• [TASK]: In the records that follow, find the line with "Given: Click the"; from there, retype every line exactly through the line with "Click the top-right", which also belongs to the answer.

• [DATASET CONTENT]:
________________

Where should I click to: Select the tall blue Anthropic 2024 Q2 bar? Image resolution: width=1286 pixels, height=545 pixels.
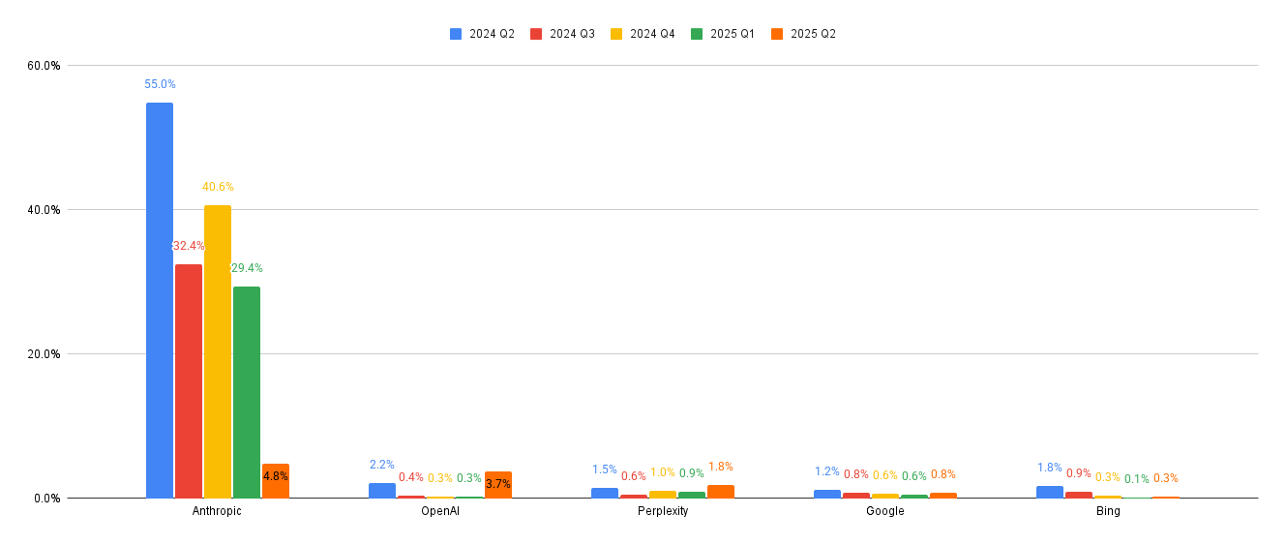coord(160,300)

________________

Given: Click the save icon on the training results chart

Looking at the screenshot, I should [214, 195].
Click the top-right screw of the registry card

________________

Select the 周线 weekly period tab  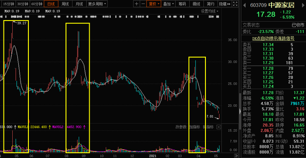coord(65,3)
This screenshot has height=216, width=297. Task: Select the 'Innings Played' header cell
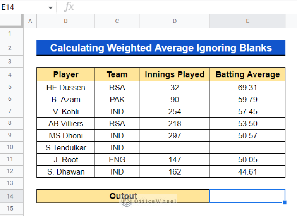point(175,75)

________________

• [TASK SOLUTION]:
Given: Click the save icon on the training results chart

Looking at the screenshot, I should [214, 195].
Click the top-right screw of the registry card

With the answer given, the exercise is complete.